Think of it like a building inspection, but for your digital property. An inspector checks ramps, elevator buttons, door widths, and signage. An accessibility auditor checks keyboard navigation, screen reader compatibility, color contrast, form labels, and dozens of other criteria.
There are three types of accessibility audits, and understanding the difference matters because it shapes your expectations and budget.
Three Types of Audits
The first type is a purely automated audit. You run a tool like axe, WAVE, Lighthouse, or web-accessibility-checker.com across your pages and get a report of machine-detectable issues. This is fast and cheap, but it only catches 30% to 57% of WCAG violations depending on which study you reference. Missing alt text? Automated tools find it instantly. Poor alt text that says "image123.jpg" instead of describing the content? They have no idea. The second type is a manual audit performed by accessibility specialists. They navigate with keyboards, test with screen readers, evaluate content quality, and check interactions that no algorithm can assess. This catches the other 43% to 70% of issues but requires trained people and significant time. The third type, and the one you should aim for, is a hybrid audit combining both approaches. Start with automated scanning to catch the obvious violations at scale, then layer in manual testing for the nuanced issues.
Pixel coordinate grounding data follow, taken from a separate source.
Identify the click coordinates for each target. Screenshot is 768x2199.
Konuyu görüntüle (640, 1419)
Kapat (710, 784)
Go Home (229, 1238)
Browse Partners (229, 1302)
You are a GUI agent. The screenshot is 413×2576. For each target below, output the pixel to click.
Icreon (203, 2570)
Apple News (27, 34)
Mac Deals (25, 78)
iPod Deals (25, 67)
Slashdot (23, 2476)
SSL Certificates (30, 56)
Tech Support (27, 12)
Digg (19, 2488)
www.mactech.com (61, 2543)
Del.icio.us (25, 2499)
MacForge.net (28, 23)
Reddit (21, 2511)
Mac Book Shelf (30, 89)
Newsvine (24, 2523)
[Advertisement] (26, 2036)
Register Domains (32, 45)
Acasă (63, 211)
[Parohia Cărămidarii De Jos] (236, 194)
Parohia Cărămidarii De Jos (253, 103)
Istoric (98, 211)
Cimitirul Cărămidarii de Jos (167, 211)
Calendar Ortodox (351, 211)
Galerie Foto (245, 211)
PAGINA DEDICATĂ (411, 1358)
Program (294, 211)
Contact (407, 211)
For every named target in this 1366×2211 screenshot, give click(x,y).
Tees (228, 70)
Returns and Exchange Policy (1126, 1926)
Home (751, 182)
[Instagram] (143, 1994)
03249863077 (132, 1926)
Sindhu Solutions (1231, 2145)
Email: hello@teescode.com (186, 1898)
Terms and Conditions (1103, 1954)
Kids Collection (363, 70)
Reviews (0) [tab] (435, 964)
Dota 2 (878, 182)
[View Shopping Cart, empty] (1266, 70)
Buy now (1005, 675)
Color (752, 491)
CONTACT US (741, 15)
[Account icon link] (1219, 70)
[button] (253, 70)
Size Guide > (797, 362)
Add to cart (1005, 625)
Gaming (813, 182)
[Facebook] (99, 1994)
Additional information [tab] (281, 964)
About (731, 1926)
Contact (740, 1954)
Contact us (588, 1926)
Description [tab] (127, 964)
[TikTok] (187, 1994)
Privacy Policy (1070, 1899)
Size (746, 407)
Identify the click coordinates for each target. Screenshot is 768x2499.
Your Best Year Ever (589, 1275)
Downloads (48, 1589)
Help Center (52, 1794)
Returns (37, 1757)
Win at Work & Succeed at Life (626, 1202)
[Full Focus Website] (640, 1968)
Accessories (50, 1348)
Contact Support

This is what we will walk through step by step. For a quick-reference version you can print out, see our accessibility audit checklist.Step 1: Define Your Audit Scope
Before touching any tool, you need to answer three questions. What pages will you test? Which standard will you measure against? And how big is your sample? For the standard, WCAG 2.1 Level AA is the baseline that virtually every accessibility law references. The European Accessibility Act mandates it. ADA lawsuits reference it. If you are just getting started, target WCAG 2.1 AA. If you want to go further, WCAG 2.2 added nine new success criteria in October 2023, including requirements for focus appearance, dragging movements, and consistent help placement. Our WCAG guide breaks down the differences in detail. For page selection, do not try to audit every single page on a large site. Instead, select a representative sample that covers every unique template and every critical user journey. That typically means: the homepage, main navigation pages, at least one page of each content type (article, product, listing, form), the complete checkout or conversion flow, login and account pages, search results, error pages, and any page with complex interactive components like modals, carousels, or data tables. For a site with under 50 pages, audit everything. For larger sites, a sample of 20 to 40 pages usually captures all unique patterns. The key insight is that fixing a template fixes every page using that template, so you get a cascade effect from focusing on templates rather than individual pages.Step 2: Run Automated Scanning
Start your audit with automated tools because they give you immediate, quantifiable results across many pages. Think of this as triage: you are identifying the most obvious problems before diving deeper. Run your site through web-accessibility-checker.com to get a quick baseline score. The free scan checks your page against WCAG criteria in under a second for DOM-based issues, with a deeper analysis following. You will get a breakdown by severity and WCAG principle that helps you understand the scale of work ahead. Then cross-reference with at least one other tool. Each automated scanner uses slightly different rulesets and heuristics, so combining two tools catches more issues than either alone. Good free options include WAVE (excellent for visual overlay of issues), axe DevTools (strong browser extension with detailed explanations), and Lighthouse (built into Chrome, good for performance plus accessibility). Pa11y works well for command-line integration and CI/CD pipelines. Document every finding in a spreadsheet or issue tracker. For each issue, record the page URL, the WCAG success criterion it violates, a screenshot or code snippet, the severity level, and which tool flagged it. This documentation becomes the backbone of your remediation plan. One warning: do not stop here. I have seen too many organizations run an automated scan, fix everything it finds, and declare themselves accessible. That leaves at minimum 43% of issues completely unaddressed. For a deeper comparison of testing tools, see our guide to the best accessibility checker tools.Step 3: Manual Keyboard Testing
Put your mouse in a drawer. Seriously. For this step, you navigate your entire sample using only the keyboard, and you will be surprised how quickly things fall apart on many websites.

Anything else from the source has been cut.